(Data for locating words and elements)
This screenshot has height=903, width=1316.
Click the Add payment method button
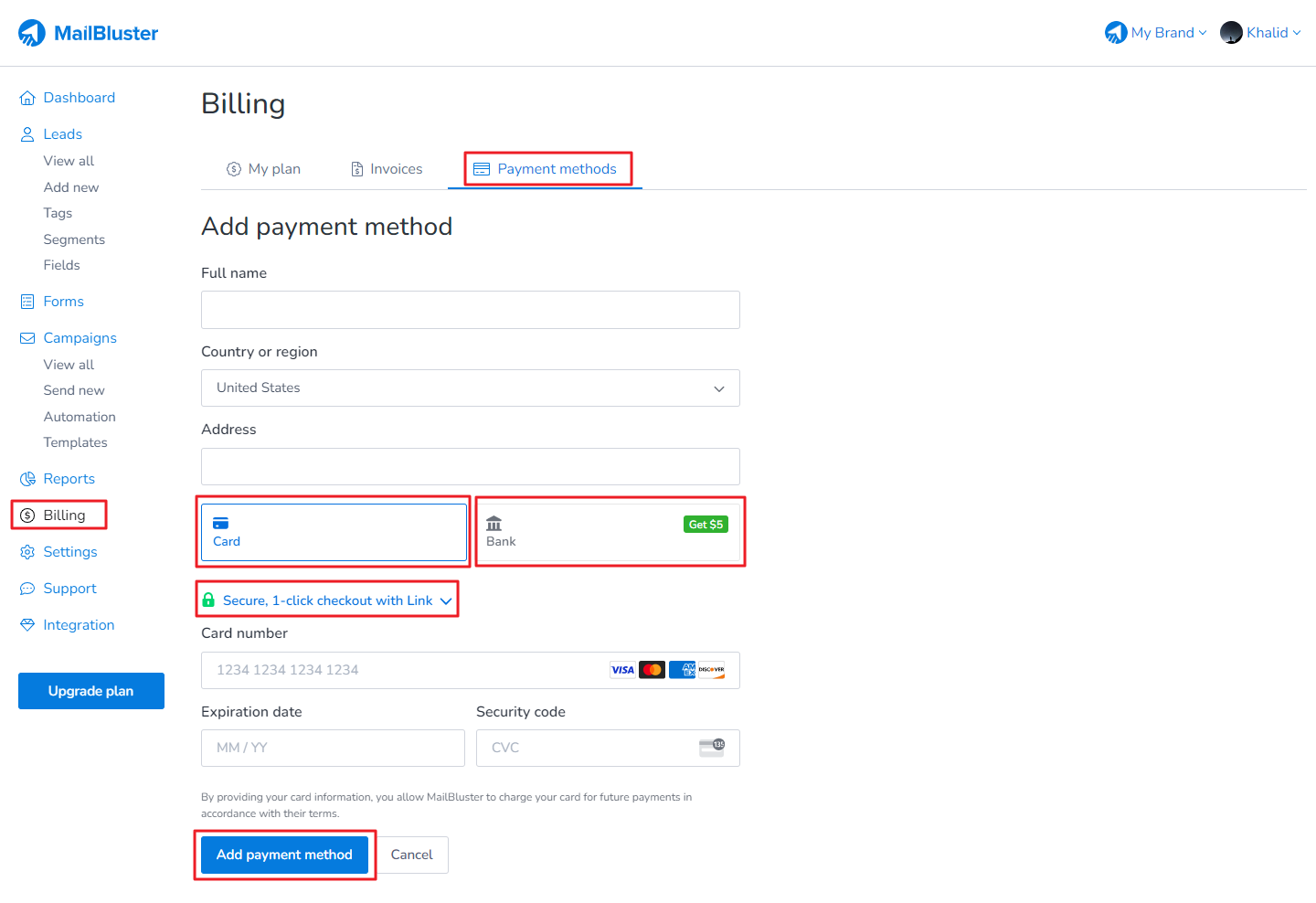coord(284,855)
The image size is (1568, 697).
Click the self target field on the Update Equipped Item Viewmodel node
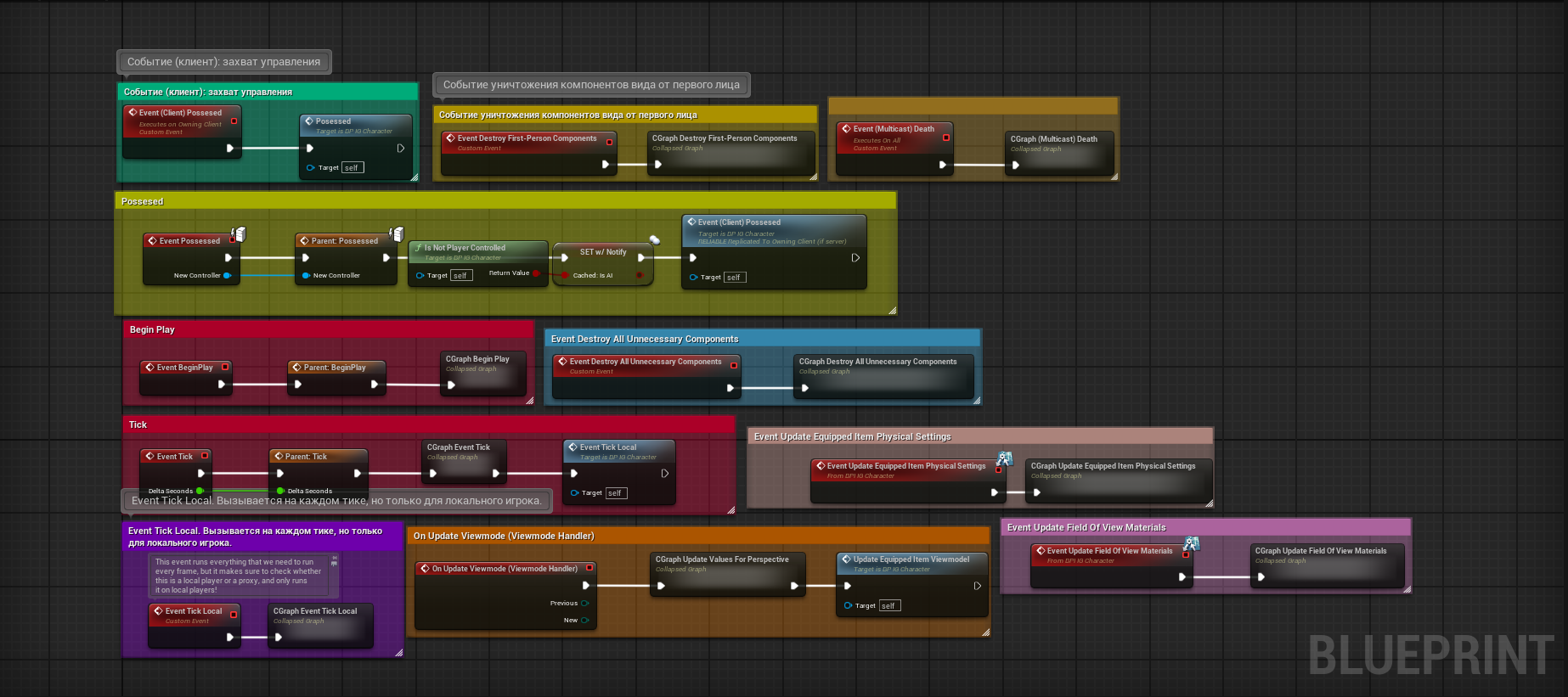[889, 606]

■ Exercise task
Update the data so that every "Click" becomes "Tap", with all other text unchanged. Leave out the pictures.

■ Answer to this task
This screenshot has height=903, width=1316.
Tap the Add payment method button
coord(284,855)
The image size is (1568, 697).
Tap the self target field on the Update Equipped Item Viewmodel node
[889, 606]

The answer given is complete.